> [Exercise aim]: Since pictures are not wanted in the copy, output only the rest of each record exactly.

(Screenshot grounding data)
┌──
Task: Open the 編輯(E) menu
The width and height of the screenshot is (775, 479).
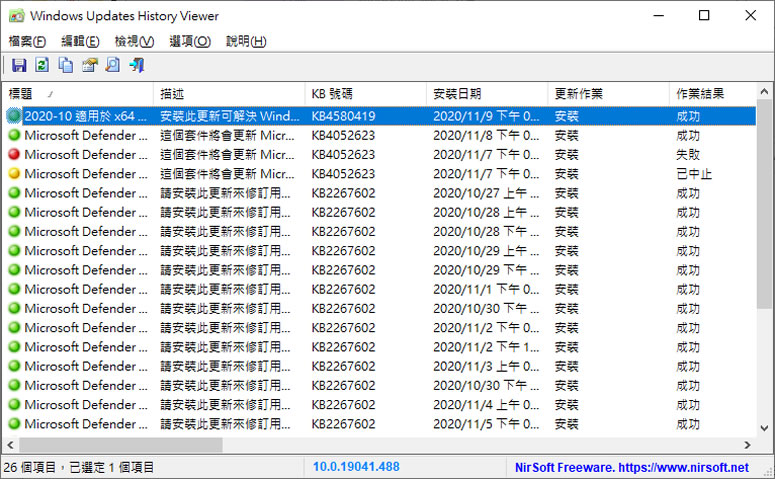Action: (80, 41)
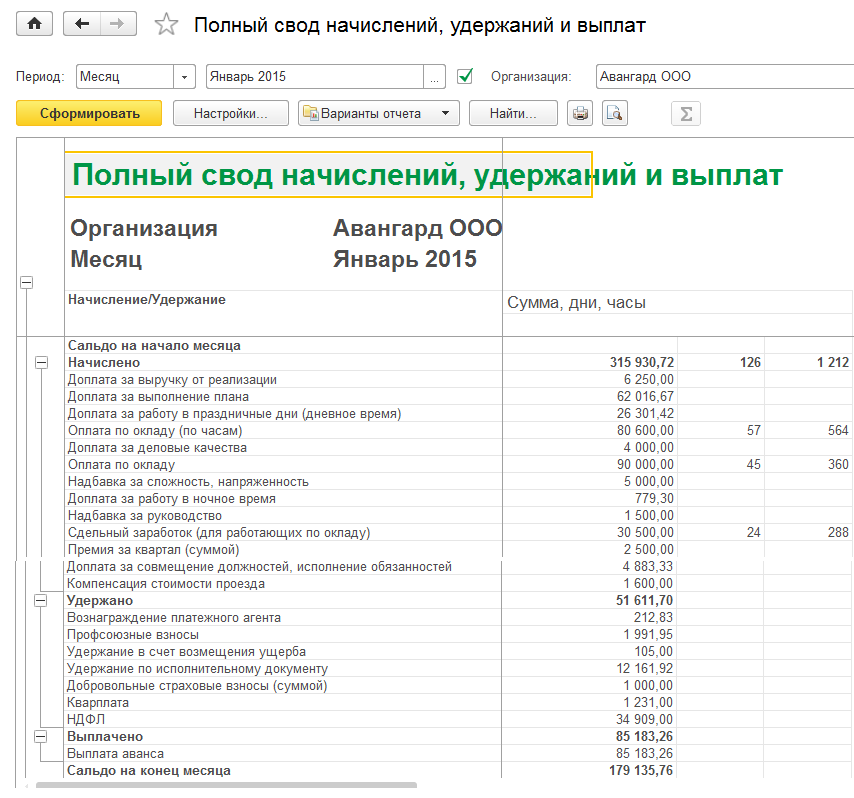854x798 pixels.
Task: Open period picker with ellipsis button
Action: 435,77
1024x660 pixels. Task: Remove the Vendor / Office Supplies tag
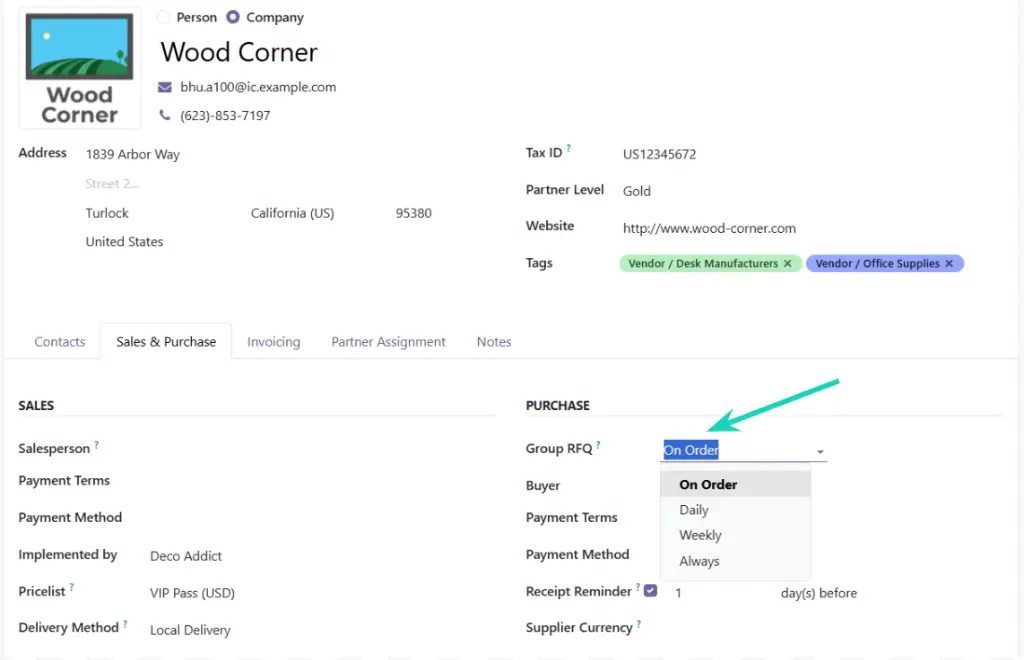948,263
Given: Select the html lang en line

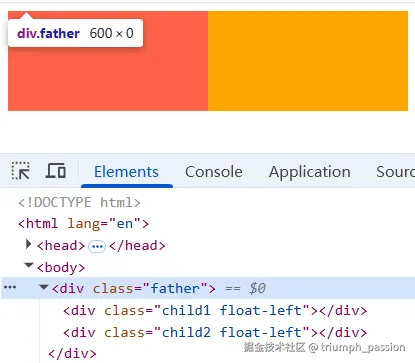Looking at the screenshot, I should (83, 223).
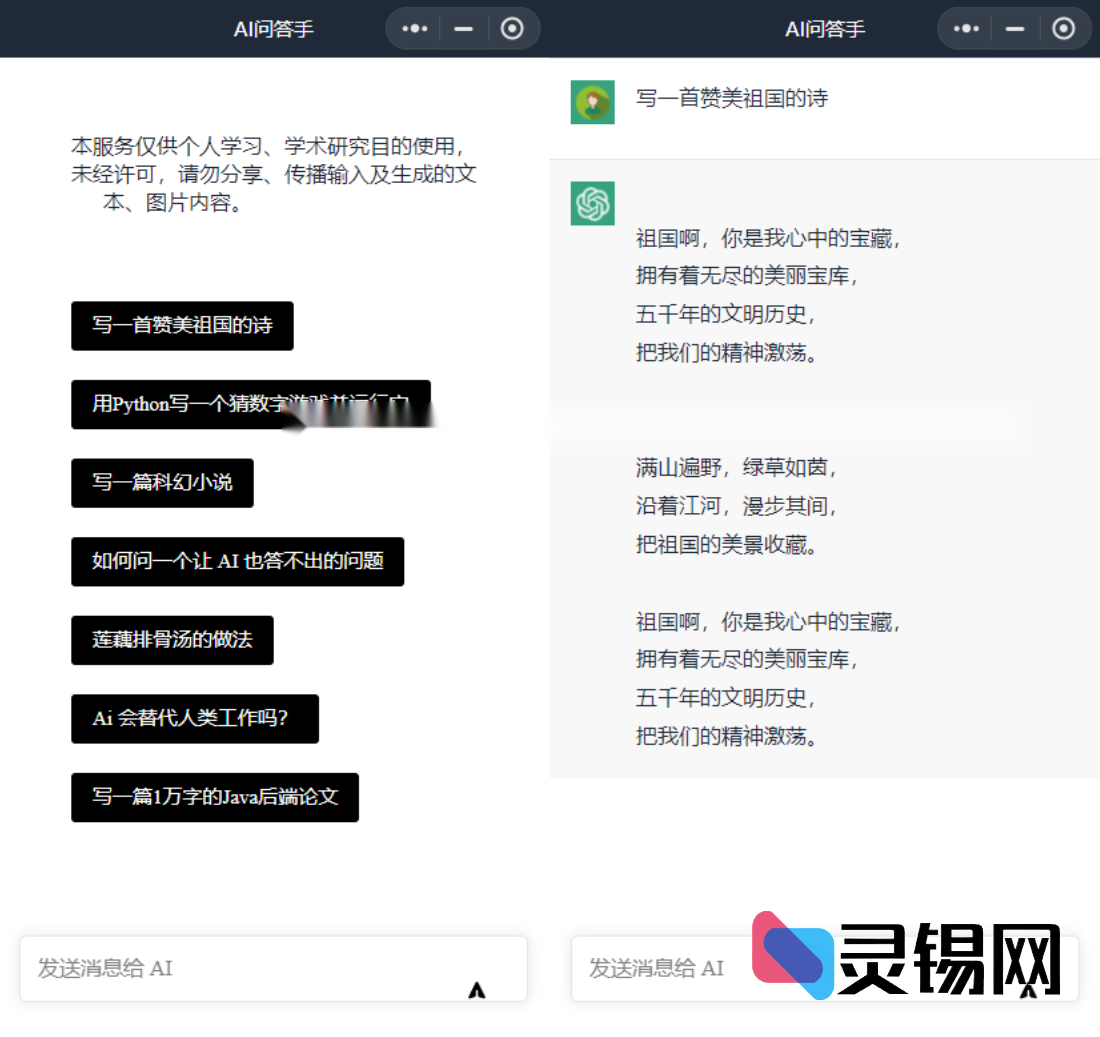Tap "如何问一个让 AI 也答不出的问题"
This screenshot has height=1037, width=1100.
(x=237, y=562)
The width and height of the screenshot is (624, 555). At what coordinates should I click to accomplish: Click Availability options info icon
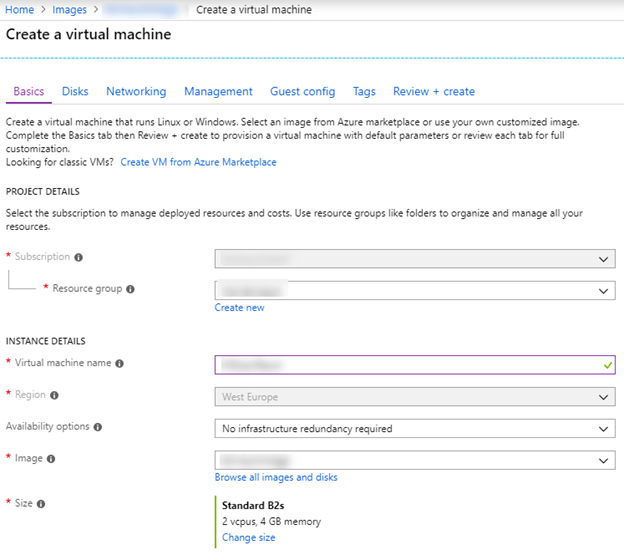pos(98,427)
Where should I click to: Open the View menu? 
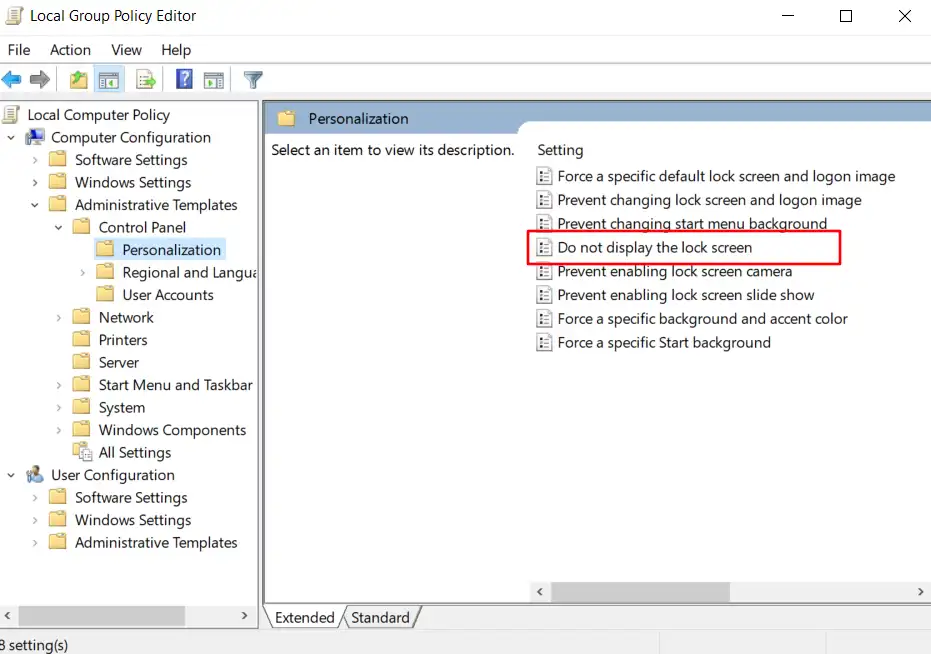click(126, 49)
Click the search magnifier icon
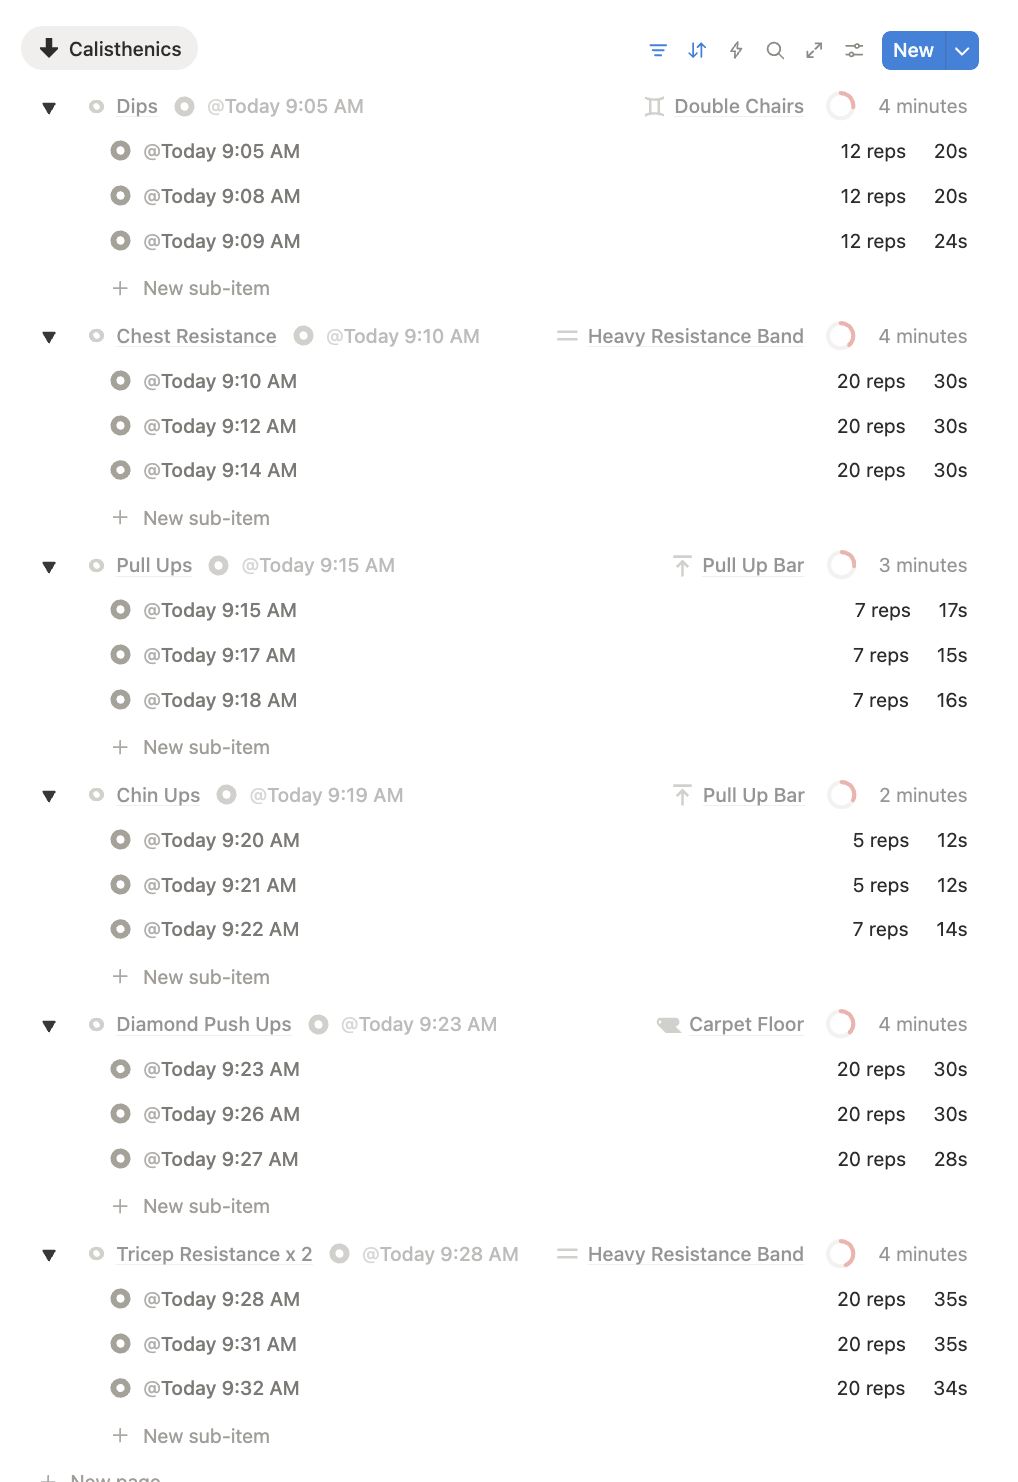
└──
> [Answer box]:
Task: Open the 編輯(E) menu
The width and height of the screenshot is (775, 479).
Action: (80, 41)
854x798 pixels.
Task: Open period picker with ellipsis button
Action: 435,77
1024x660 pixels. Task: Remove the Vendor / Office Supplies tag
948,263
Given: Select the html lang en line

Looking at the screenshot, I should (83, 223).
Tap "如何问一个让 AI 也答不出的问题"
This screenshot has height=1037, width=1100.
(x=237, y=562)
The width and height of the screenshot is (624, 555). At what coordinates should I click to accomplish: Click Availability options info icon
pos(98,427)
Where should I click to: Open the View menu? 
click(126, 49)
Click the search magnifier icon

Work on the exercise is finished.